July 15, 2011 / 2:35 PM / 8 years ago

British Library launches "Europe's oldest book" appeal

LONDON (Reuters Life!) - The British Library has launched an appeal to help it buy the oldest book in Europe, an “almost miraculous” survival from the Anglo Saxon period over 1,000 years ago.

The 7th century manuscript of the St Cuthbert Gospel in this undated image courtesy of the British Library. REUTERS/Handout

The small volume was buried with one of England’s most popular saints, Saint Cuthbert at a time when the country was being swept by continental invasions following the departure of the Romans, and despite its age is still in perfect condition with its original leather cover.

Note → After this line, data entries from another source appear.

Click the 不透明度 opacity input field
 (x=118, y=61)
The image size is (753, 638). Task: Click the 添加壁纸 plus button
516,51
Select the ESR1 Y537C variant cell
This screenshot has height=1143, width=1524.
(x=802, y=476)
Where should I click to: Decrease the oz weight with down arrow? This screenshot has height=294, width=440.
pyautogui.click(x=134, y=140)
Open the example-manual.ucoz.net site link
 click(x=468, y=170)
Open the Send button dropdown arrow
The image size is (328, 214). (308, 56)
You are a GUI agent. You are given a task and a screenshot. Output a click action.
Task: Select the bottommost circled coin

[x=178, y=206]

The Library is now just 2.75 million pounds ($4.4 million)from its target of 9 million pounds to buy the Cuthbert Gospel.

The book was loaned to the library in 1979 and has stayed there ever since but if the bid is successful it will stay there permanently.

It has also been agreed that if the gospel is purchased, it will spend half the year at Durham Cathedral, where the saint is buried.

St Cuthbert, also known as the “wonder worker of Britain,” died in AD 687 and was buried on the Northumbrian island of Lindisfarne. He was widely regarded as Britain’s most popular saint up until the murder of Thomas Becket in Canterbury Cathedral in 1170.

When Viking raiders invaded Lindisfarne in 875, a group of monks fled, taking Cuthbert’s body with them. After seven years of traveling with the body, the monks finally buried the saint again at what became Durham Cathedral.

The book was found with him when his coffin was reopened in 1104.

The book, written in Latin, is the Gospel of John. After it was taken from the coffin it was placed in a new shrine behind the altar of Durham Cathedral.

After the Dissolution of the Monasteries in England by Henry VIII in the 16th century, the text passed to a series of private collectors.

Chief Executive of the British Library, Dame Lynne Brindley, said in a statement: “The St Cuthbert Gospel is an almost miraculous survival from the Anglo-Saxon period, a beautifully preserved window into a rich, sophisticated culture that flourished some four centuries before the Norman Conquest.